The Wall Street Journal commentary, by Seth M. Siegel, went beyond The Post’s South African haves-versus-have-nots coverage. It pointed out that Israel, in the fifth year of a drought, has “abundant water” for its citizens thanks to world leadership in market pricing, desalination, conservation and recycled wastewater for agriculture. “Israel has trained water technicians in more than 100 countries, and it offered to bring in desalination experts to help South Africa.”
But South Africa’s ruling African National Congress, still in thrall to its Soviet-era alliance with the Palestine Liberation Organization, has refused Israeli offers of assistance. ANC’s anti-Israel antagonism, explained Siegel, “goes back to the 1960s, when current Palestinian Authority President Mahmoud Abbas lived in Moscow [where he wrote his anti-Zionist, Holocaust minimizing doctoral dissertation] with exiled ANC leaders, and [Palestine Liberation Organization leader] Yasser Arafat often visited. Students and leaders of the two movements were supported by the Soviet Union, and they shared revolutionary aspirations.”
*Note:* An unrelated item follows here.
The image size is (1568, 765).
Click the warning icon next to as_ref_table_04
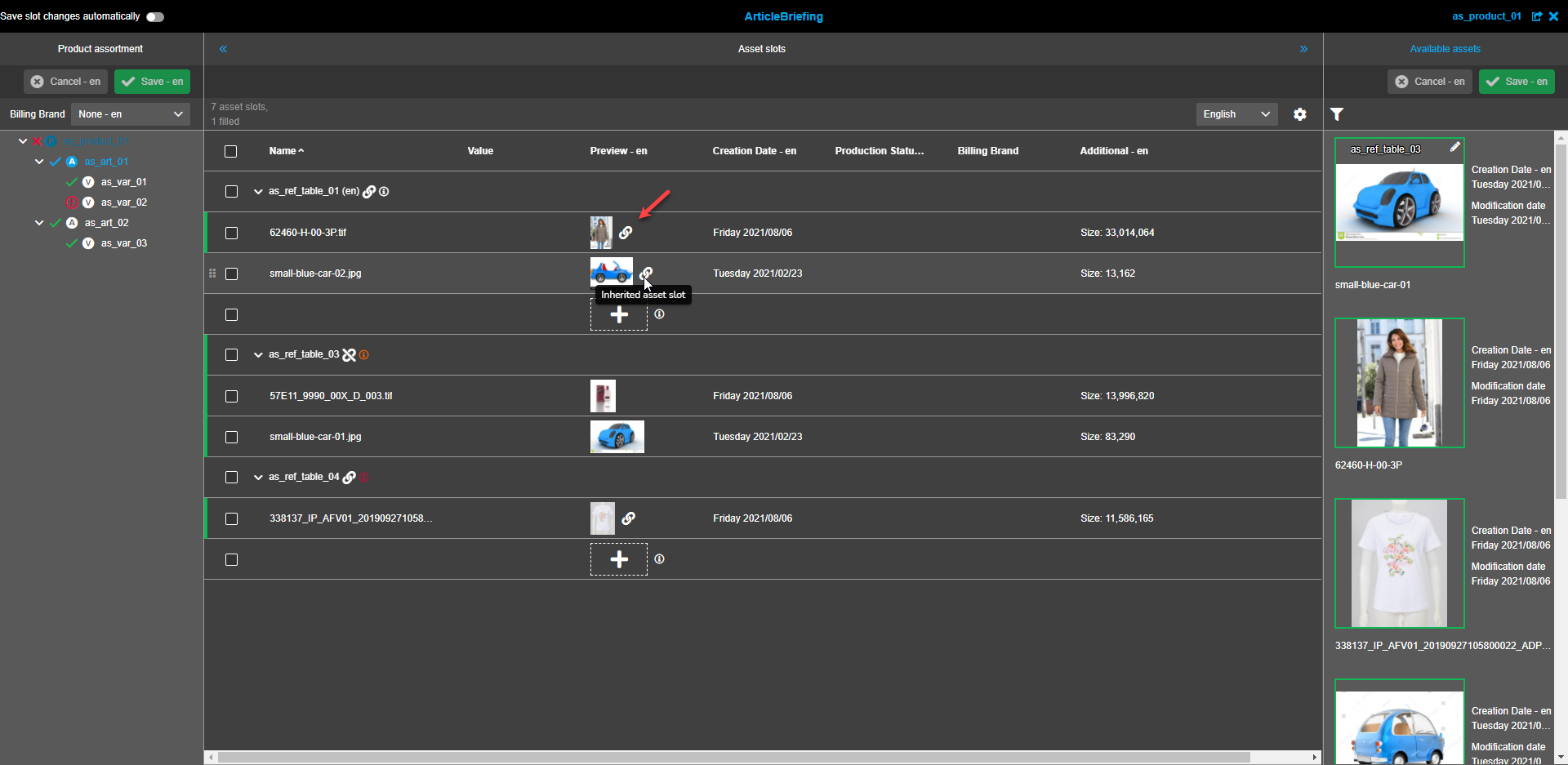tap(364, 477)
Revolutionary ideology apparently trumped interest in revolutionary innovations like those in Israel’s water resource management. So instead, Siegel observed, South Africa has turned to Iran.
Choosing Iran—From Drought to Drought
Good luck with that. Four years ago, The Post reported “Iran is headed for a water shortage of epic proportions, and little is being done to reverse a decades-long trend that has reduced the country’s water supply to crisis levels.”
The Post’s then-Iran bureau chief, Jason Razaian—who would be imprisoned by the ayatollahs for a year and a-half ending in January, 2016—wrote that “disappearing lakes and dried-up rivers are the outward symptoms of Iran’s water shortage, but the root causes are less visible, stemming from the techniques and habits of a more traditional and less mechanized era.”
Rezaian quoted one specialist who said “in less than 50 years, we’ve used all but 30 percent of our groundwater supply, which took a million years to gather, and it’s getting worse and worse due to unsustainable development.”
In his Wall Street Journal column, Siegel—author of Let There Be Water: Israel’s Solution for a Water-Starved World (St. Martin’s Press, 2015)—noted that “unlike Israel, Iran is not known for its water-management expertise. Anger over water shortages was a feature of the recent Iranian protests. …
“As in South Africa, Iran’s water shortages can’t be blamed only on the weather. Water infrastructure projects in Iran are controlled by the [Islamic] Revolutionary Guard Corps, which diverts water to favored ethnic and political groups. In Tehran, largely untreated sewage is discharged into nearby waterways …. Years of regime-encouraged over pumping of groundwater has left agricultural districts without water for crops.”
Meanwhile, the PLO, essentially administering the West Bank as the Palestinian Authority, cooperates with Israel, at least regarding water projects. Despite the drought, Israel supplies the West Bank with more than half the water used for domestic consumption.
Casting the Cape Town drought as a South African rich (frequently white) versus poor (often black) melodrama, The Washington Post failed to provide readers news about the intersection of water management and international politics, of Israeli innovation and the African National Congress’ self-defeating anti-Zionism. The omission was particularly noticeable, given the Wall Street Journal commentary four days before, and The Post’s own coverage of Iran’s water shortages four years earlier.